The warden’s wife was, we know, one of “those who waited upon her.” Hireling hands ministered to her through her “distemper.” In the scanty retinue that attended her to Carisbrooke was one “Judith Briott, her gentlewoman.” We liked to think she must have loved her gentle little mistress. It is possible her tending was as affectionate as the care she might have had, had the mother, to whom the father had sent his love by the daughter’s hand, been with her instead of in France, toying (some say) with a new lover. Yet the child-heart must have yearned for parents, brothers and sisters. On that Sunday morning, an attendant entering with a bowl of bread-and-milk, discovered that the princess had died alone, her cheek pillowed upon the Bible—her father’s legacy.

That small chamber was a sacred spot where we could not but speak low and step softly. It is utterly dismantled. When draped and furnished it may not have been comfortless. It could never have been luxurious. A branch of ivy had thrust itself in at the window through which her dying eyes looked their last upon the sky. Caput reached up silently and broke off a spray. As I write, it climbs up my window-frame, a thrifty vine, that has taken kindly to voyaging and transplanting. To me it is a more valuable memento than the beautiful photograph of the monument erected to Princess Elizabeth’s memory in the Church of St. Thomas, whither “her body was brought (in a borrowed coach) attended with her few late servants.”

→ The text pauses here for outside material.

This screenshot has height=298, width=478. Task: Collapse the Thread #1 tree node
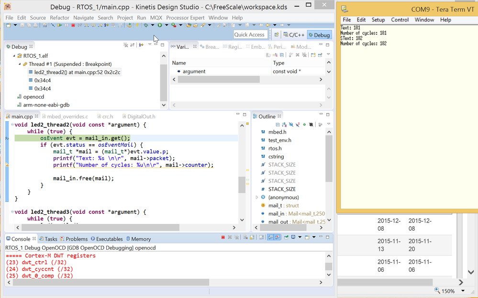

Yet the monument is a noble tribute from royalty to the daughter of a royal line. The young girl lies asleep, one hand fallen to her side, the other laid lightly upon her breast, her check turned to rest upon the open Bible. The face is sweet and womanly; the expression peacefully happy. “A token of respect for her virtues, and sympathy for her misfortunes. By Victoria R., 1856.” So reads the inscription.

Imagination leaped a wide chasm of time and station in passing from the state prison-chamber of Carisbrooke to the thatched cottage of The Dairyman’s Daughter; from the marble sculptured by a queen’s command, to the head-stone reared by one charitable admirer of the humble piety of Elizabeth Walbridge. To reach the grave we had to pass through the parish church of Arreton. It is like a hundred other parish churches scattered among the byways of England. The draught from the interior met us when the door grated upon the hinges, cold, damp, and ill-smelling, a smell that left an earthy taste in the mouth. Beneath the stone flooring the noble dead are packed economically as to room. The sexton, who may have been a trifle younger than the building, spoke a dialect we could hardly translate. The church was his pride, and he was sorely grieved when we would have pushed right onward to the burying-ground.

“Ye mun look at ’e brawsses!” he pleaded so tremulously that we halted to note one, on which was the figure of a man in armor, his feet upon a lion couchant.